TAKE one baby. Install a network of microphones and video cameras to monitor him 14 hours a day, 365 days a year until he's 3 years old. No, it's not the latest reality TV series, but a project designed to provide a unique insight into the role environment plays in the seemingly miraculous process by which children acquire language.
Deb Roy of the MIT Media Lab in Cambridge, Massachusetts, has so much faith in the project that he volunteered his own family as guinea pigs. Since his newborn son returned from hospital nine months ago, 14 microphones and 11 1-megapixel "fish-eye" video cameras, attached to the ceilings of each room, have been capturing a continuous stream of experiences, such as the mother using a melodious voice or frequently repeating a certain task, which the researchers hope to match to changes in the baby's linguistic performance.
How babies go from scarcely being able to gurgle at birth to chattering fluently by the age of three is still hotly disputed. Most psycholinguists agree that just listening to speech is not enough for a child to learn the basic rules of a language, but they still argue about how much of the extra information comes from specific "language genes" and how much from other stimuli in the environment apart from words.
In the past researchers have recorded mothers and babies playing in the lab or gone into their homes to observe them. But following babies in such an unnatural atmosphere does not reflect their normal experiences, and makes it impossible to tell whether changes in a child's speech are sudden or merely appear that way because of gaps in the recording.
Roy hopes his "speechome" project, as it has been dubbed, will fill in some of these gaps. "It allows us to put a microscope on the day-by-day and hour-by-hour changes that go into learning a language," says Steven Pinker, a psycholinguist at Harvard University, who is an adviser to the project. "Nothing remotely on this scale has ever been done."
The
cameras are switched on between 8 am and 10 pm each day and will
capture 85 per cent of the baby's waking hours up to his third
birthday. Roy and his wife can switch them off when they choose using
wall-mounted touch display, or press an "oops" button to delete
recordings. Every week the data is transported to a vast petabyte
storage sink at MIT, where it is downloaded and processed to extract
meaningful results from the recordings (
Whether Roy will be able to make sense of the data remains an open question, says Linda Smith of Indiana University in Bloomington. But if he is successful, Roy says the project could lead to better strategies for diagnosing and treating language disorders and a even a new breed of robots that learn to speak without being programmed with language.

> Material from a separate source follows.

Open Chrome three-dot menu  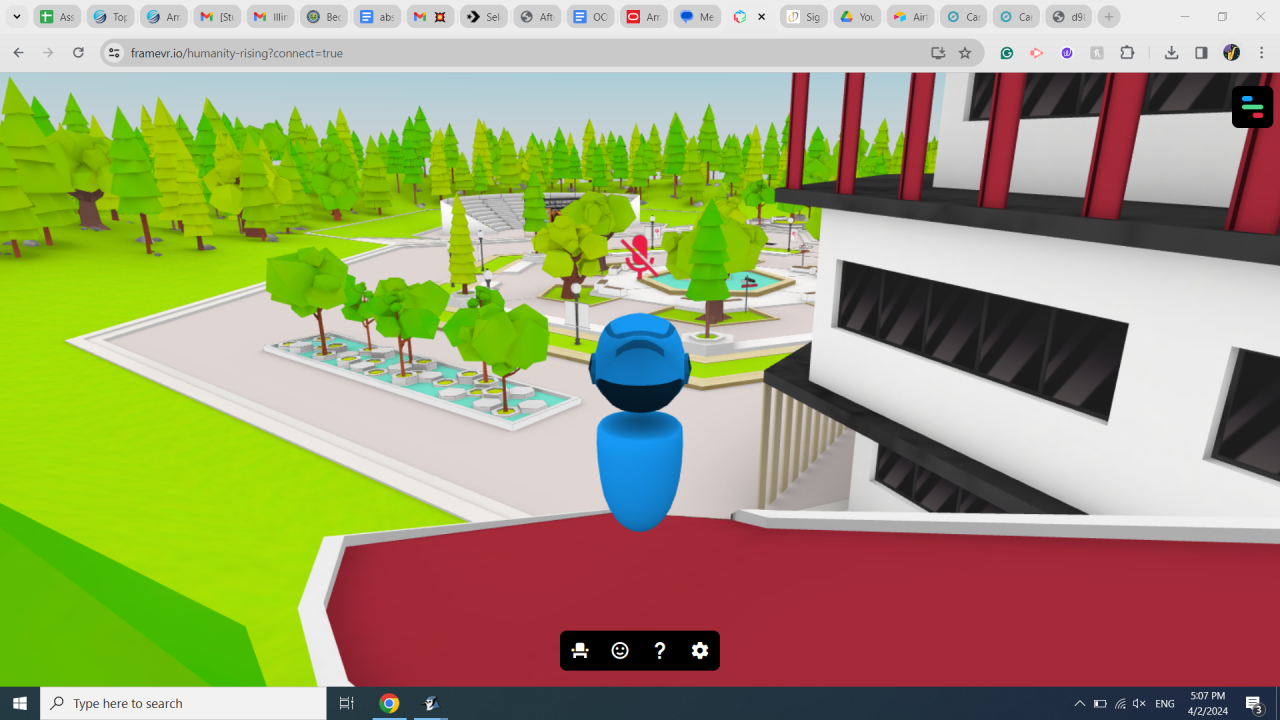click(x=1259, y=53)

As for the ethics of subjecting his son to such surveillance, Roy believes he is providing him with an incredible gift. "He might be the first person to have a memory that goes back to birth," he says.

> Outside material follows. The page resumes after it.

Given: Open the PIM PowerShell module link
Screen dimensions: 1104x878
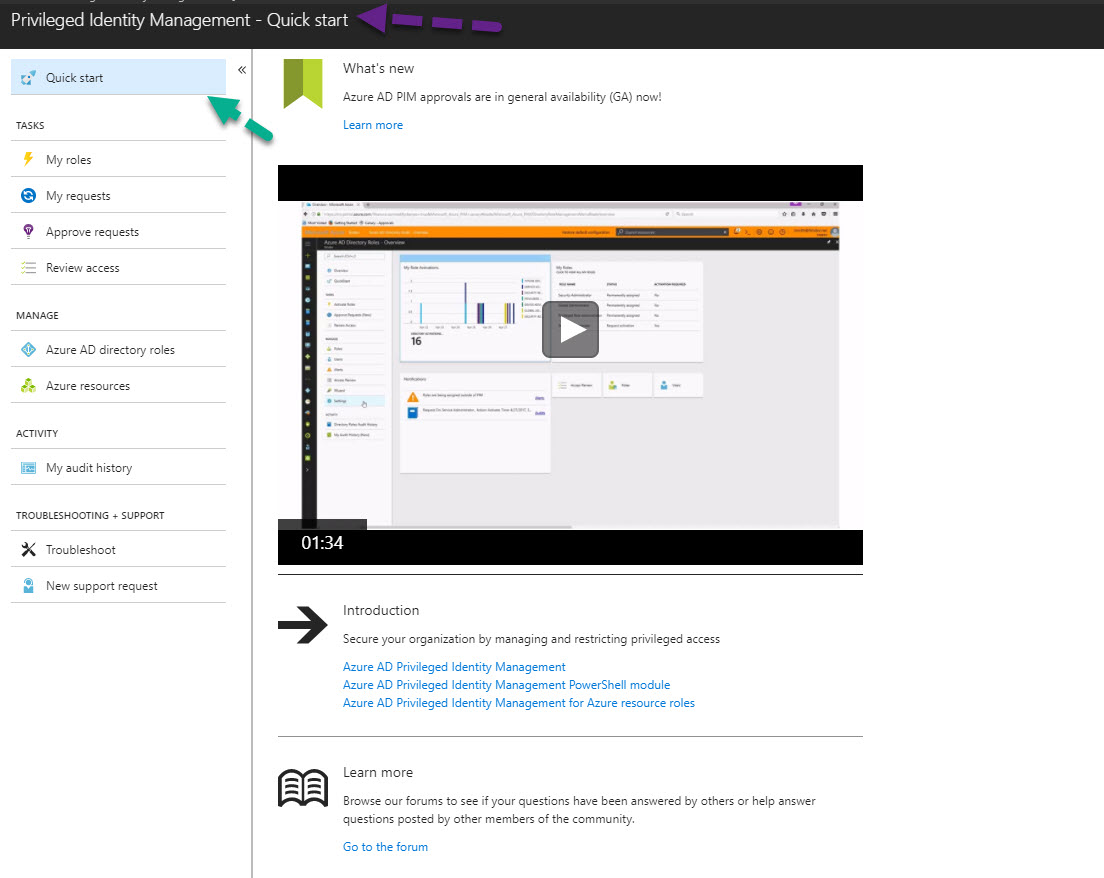Looking at the screenshot, I should pos(506,685).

Although his son has only uttered only one word so far, Roy has already amassed 24,000 hours of video and 33,000 hours of audio footage. How on earth will he make sense of it all?
Roy is hoping
computer algorithms will provide the answer. He has divided each room
into sections such as sink, table, fridge and stove. The computer picks
out combinations of movements between these sections that are
frequently repeated, called "behaviour fragments". Humans then piece
together how these fragments are associated with specific activities,
such as making coffee or doing the dishes, and program that into the
computer
The team is also developing algorithms that can transcribe speech, recognise objects and track people by the colour of their clothes on a day-by-day basis. Eventually algorithms will track such activities automatically, providing statistics on how many times a day a particular activity took place before the child finally produced a related word, for example.